Leaks say Qualcomm will build Snapdragon 8 Elite Gen 6 and 6 Pro on TSMC 2nm N2P, not Samsung, featuring a 2+3+3 CPU layout, Adreno 850 GPU and higher costs.

Fresh leaks suggest Qualcomm is in no rush to switch its primary contract manufacturer for upcoming flagship silicon. According to leaker Digital Chat Station, the Snapdragon 8 Elite Gen 6 Pro and Snapdragon 8 Elite Gen 6 are set to be made exclusively on TSMC’s 2nm N2P node, hinting that there are no active talks with Samsung Foundry for now. In other words, Qualcomm appears content to lean on TSMC a little longer.

That decision stands out against Samsung’s recent momentum in 2nm GAA production. The Korean giant has already showcased a working process with the Exynos 2600 and managed to attract heavyweight clients, including Tesla and crypto-chip makers from China. Even so, moving Qualcomm’s flagship SoCs to Samsung’s lines seems to remain on hold.

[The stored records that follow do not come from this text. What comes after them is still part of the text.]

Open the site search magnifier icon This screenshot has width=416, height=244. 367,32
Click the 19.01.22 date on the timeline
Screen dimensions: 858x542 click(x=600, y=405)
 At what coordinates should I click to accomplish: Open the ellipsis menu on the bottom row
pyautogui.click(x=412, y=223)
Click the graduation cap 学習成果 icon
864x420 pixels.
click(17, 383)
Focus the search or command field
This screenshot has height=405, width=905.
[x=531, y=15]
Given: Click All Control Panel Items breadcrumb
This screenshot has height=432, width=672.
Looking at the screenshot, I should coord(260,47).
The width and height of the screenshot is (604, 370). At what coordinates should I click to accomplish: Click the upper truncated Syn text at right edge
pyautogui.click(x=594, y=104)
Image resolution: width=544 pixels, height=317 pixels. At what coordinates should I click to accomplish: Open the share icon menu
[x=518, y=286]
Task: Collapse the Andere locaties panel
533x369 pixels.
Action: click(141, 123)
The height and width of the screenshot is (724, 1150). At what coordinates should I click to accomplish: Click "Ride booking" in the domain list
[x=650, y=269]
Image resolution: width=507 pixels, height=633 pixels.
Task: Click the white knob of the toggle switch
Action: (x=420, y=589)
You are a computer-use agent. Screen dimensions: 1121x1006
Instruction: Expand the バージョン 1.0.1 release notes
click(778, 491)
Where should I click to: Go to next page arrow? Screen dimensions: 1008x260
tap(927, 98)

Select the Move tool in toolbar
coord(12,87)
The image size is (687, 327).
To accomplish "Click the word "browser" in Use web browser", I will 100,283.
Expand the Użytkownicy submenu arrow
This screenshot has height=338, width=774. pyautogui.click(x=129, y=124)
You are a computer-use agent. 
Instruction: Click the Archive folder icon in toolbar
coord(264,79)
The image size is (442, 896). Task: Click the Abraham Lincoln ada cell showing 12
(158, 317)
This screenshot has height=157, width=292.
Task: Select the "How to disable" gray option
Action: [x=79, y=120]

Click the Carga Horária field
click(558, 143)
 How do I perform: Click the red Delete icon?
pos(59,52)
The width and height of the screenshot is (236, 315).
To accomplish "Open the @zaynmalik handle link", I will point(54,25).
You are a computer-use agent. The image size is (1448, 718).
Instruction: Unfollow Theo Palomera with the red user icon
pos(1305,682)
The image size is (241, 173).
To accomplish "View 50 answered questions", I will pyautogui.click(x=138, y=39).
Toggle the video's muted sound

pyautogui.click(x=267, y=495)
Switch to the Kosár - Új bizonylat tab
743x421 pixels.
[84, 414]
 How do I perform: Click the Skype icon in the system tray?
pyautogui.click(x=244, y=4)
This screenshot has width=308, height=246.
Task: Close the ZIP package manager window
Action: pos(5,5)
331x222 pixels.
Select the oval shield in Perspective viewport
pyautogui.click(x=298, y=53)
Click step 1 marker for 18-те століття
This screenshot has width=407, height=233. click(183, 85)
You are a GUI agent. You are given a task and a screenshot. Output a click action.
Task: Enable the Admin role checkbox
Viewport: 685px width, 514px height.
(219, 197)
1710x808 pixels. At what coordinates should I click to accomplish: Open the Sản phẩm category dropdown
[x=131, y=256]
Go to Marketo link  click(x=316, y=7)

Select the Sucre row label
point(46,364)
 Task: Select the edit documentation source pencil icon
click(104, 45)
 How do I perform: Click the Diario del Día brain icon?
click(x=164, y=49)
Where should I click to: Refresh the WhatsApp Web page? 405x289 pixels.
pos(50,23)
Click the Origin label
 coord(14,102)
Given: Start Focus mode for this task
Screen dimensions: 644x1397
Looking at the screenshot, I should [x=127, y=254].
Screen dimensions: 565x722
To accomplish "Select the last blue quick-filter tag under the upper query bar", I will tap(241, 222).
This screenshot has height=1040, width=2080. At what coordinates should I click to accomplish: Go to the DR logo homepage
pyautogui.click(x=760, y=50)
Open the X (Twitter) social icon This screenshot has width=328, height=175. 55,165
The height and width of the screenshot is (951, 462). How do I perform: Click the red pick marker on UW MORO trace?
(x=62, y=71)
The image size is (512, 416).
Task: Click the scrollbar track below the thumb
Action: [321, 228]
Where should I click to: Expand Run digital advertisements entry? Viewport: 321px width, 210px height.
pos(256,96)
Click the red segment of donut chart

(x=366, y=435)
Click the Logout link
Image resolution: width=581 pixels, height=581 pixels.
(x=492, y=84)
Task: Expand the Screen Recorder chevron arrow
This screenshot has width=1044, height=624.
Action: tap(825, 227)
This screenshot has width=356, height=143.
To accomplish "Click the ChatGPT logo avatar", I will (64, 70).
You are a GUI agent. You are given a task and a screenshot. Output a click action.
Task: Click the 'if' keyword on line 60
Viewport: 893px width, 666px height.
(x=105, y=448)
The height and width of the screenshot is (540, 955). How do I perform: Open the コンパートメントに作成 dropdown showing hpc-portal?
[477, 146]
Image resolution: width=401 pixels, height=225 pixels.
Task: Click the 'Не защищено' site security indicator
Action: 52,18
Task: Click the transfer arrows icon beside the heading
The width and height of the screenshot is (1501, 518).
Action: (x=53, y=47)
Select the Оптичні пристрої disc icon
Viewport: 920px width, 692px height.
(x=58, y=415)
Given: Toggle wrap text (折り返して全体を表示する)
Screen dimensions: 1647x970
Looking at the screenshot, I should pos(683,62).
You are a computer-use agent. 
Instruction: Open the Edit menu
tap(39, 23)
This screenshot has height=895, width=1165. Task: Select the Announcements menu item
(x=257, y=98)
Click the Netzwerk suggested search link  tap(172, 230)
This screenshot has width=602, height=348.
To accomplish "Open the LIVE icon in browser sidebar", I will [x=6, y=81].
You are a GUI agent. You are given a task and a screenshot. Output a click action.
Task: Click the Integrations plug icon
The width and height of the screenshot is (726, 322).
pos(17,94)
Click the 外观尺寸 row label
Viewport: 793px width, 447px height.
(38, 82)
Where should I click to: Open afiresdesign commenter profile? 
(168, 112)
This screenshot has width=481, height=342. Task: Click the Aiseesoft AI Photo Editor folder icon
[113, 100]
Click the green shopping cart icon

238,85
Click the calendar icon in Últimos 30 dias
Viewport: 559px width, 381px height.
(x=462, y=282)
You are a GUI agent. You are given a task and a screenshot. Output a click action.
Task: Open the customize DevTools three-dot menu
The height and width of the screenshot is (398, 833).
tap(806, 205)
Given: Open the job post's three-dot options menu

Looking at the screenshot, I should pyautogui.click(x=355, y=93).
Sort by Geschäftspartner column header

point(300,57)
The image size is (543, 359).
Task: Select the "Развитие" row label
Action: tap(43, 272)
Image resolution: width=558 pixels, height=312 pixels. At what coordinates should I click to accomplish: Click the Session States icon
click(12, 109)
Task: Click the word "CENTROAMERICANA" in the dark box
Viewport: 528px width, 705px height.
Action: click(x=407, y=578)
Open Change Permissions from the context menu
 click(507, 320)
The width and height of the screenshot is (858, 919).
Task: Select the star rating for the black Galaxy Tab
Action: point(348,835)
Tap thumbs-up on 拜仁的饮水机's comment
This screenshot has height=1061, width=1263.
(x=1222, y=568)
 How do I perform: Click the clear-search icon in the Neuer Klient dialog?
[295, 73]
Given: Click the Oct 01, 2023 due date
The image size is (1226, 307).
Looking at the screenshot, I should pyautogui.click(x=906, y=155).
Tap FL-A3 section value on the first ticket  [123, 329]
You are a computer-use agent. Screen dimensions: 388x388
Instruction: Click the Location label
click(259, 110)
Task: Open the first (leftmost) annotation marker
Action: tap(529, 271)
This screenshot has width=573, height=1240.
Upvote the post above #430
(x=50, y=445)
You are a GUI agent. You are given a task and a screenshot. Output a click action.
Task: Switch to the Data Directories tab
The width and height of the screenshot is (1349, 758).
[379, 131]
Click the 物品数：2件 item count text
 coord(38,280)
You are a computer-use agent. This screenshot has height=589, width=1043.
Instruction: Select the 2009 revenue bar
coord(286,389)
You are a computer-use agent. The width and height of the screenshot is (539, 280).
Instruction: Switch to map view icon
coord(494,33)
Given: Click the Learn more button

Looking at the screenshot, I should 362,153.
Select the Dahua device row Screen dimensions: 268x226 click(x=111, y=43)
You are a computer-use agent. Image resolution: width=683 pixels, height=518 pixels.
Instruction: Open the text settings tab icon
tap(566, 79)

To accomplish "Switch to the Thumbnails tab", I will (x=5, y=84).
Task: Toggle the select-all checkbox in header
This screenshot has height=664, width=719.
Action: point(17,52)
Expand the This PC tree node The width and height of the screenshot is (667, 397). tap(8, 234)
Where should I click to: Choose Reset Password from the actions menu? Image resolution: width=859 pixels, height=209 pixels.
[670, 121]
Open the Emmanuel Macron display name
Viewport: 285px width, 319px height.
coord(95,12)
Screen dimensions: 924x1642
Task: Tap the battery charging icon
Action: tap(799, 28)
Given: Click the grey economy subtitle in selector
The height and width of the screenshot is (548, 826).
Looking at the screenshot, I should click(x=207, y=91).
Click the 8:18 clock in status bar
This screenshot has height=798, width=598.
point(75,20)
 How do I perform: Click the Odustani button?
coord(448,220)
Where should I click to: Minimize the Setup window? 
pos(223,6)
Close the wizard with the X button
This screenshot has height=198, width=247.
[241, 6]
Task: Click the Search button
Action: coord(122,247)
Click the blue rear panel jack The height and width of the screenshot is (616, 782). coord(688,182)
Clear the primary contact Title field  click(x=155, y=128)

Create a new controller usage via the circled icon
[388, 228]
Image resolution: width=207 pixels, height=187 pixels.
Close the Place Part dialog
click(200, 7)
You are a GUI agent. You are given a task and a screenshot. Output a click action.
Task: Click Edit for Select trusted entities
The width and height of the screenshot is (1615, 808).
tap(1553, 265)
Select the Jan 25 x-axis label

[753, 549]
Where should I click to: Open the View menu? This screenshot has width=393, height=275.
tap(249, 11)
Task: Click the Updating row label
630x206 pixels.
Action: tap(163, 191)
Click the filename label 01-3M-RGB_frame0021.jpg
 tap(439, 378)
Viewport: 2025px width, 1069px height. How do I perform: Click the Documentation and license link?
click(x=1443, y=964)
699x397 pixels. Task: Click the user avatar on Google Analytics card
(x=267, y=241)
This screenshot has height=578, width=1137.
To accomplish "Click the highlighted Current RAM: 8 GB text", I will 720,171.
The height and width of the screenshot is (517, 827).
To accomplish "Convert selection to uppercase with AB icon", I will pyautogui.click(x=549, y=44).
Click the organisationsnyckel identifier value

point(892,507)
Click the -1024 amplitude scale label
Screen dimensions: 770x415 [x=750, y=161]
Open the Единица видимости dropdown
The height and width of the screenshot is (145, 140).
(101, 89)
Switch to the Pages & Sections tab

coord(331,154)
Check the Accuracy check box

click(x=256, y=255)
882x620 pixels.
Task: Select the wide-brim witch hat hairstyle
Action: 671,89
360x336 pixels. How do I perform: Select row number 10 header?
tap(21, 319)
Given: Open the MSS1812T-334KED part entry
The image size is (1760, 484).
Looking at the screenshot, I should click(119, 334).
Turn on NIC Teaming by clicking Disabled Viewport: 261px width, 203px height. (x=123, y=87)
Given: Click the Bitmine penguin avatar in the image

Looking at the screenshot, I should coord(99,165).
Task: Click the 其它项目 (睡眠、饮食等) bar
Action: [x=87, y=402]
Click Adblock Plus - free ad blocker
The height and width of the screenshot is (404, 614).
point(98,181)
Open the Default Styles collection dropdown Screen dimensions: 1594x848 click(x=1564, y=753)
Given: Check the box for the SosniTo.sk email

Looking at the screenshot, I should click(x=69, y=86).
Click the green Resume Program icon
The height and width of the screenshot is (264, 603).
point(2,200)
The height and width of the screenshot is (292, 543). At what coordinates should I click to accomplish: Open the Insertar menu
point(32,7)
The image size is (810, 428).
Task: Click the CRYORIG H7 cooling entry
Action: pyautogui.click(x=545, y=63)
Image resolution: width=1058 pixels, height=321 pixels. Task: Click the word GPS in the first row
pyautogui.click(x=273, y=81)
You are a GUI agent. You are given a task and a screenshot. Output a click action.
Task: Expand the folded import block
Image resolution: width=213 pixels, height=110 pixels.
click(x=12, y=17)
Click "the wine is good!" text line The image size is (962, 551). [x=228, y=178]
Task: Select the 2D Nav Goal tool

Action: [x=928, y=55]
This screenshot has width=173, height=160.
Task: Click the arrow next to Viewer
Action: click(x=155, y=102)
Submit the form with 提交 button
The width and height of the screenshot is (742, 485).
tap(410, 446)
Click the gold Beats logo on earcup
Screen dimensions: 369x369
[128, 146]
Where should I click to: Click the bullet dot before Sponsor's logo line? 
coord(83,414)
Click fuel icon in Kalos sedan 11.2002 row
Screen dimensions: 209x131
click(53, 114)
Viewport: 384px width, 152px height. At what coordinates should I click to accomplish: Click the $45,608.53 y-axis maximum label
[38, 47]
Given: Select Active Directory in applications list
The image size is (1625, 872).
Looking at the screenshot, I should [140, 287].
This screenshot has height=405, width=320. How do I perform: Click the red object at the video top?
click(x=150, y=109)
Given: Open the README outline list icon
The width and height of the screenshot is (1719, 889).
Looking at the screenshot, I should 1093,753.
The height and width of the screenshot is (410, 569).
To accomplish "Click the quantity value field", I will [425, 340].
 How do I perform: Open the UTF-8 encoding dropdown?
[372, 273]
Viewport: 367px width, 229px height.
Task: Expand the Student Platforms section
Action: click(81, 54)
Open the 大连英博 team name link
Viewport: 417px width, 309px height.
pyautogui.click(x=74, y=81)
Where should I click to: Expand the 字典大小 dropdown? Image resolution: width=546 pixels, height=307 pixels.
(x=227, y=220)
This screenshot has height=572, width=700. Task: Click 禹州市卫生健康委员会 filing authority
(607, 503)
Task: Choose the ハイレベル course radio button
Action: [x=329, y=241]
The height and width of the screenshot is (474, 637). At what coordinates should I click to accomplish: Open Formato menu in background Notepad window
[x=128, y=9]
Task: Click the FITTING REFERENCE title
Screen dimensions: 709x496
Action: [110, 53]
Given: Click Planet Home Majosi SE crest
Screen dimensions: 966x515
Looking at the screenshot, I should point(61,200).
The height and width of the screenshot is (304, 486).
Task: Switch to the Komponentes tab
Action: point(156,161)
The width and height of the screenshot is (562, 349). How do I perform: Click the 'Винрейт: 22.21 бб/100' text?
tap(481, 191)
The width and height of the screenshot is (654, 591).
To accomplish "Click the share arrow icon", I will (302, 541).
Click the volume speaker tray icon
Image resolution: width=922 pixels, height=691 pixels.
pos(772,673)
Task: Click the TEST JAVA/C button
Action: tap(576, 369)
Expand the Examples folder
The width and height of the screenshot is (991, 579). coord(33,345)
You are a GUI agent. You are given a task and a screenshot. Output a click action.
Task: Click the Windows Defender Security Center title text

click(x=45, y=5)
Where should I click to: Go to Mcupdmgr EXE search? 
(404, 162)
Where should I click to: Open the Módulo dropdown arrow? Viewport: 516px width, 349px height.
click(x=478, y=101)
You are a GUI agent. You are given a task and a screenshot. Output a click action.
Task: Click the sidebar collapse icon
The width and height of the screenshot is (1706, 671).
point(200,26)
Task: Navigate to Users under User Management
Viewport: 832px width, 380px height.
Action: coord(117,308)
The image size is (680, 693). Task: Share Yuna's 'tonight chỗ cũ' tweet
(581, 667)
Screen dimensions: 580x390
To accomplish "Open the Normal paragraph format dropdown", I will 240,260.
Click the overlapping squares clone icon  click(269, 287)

Earlier reports indicated that Qualcomm finalized the design of one Snapdragon 8 Elite Gen 5 variant tailored for Samsung’s 2nm GAA and even received test samples for evaluation. However, there is still no confirmation that the results met the company’s stringent requirements, leaving mass production on Samsung’s fabs undecided. The subtext reads as caution: without clear, repeatable wins, the company is keeping its options tight.

From a cost perspective, shifting earlier to a dual-source strategy would be logical. Rumors put the Snapdragon 8 Elite Gen 5 as high as $280 per chip, and the Snapdragon 8 Elite Gen 6 Pro—targeted at ultra-premium Android phones—could be even pricier. Splitting orders between two foundries could reduce risk and rein in escalating costs, especially given the expensive 2nm wafers at TSMC and the broader uptick in semiconductor pricing.

On the technical side, leaks point to a new CPU layout with a 2+3+3 cluster, a departure from the current 2+6 arrangement. Adreno 850 graphics also gets a mention, while the baseline Snapdragon 8 Elite Gen 6 may ship with a more modest GPU and omit support for LPDDR6 and UFS 5.0. More concrete details are expected closer to the official announcement.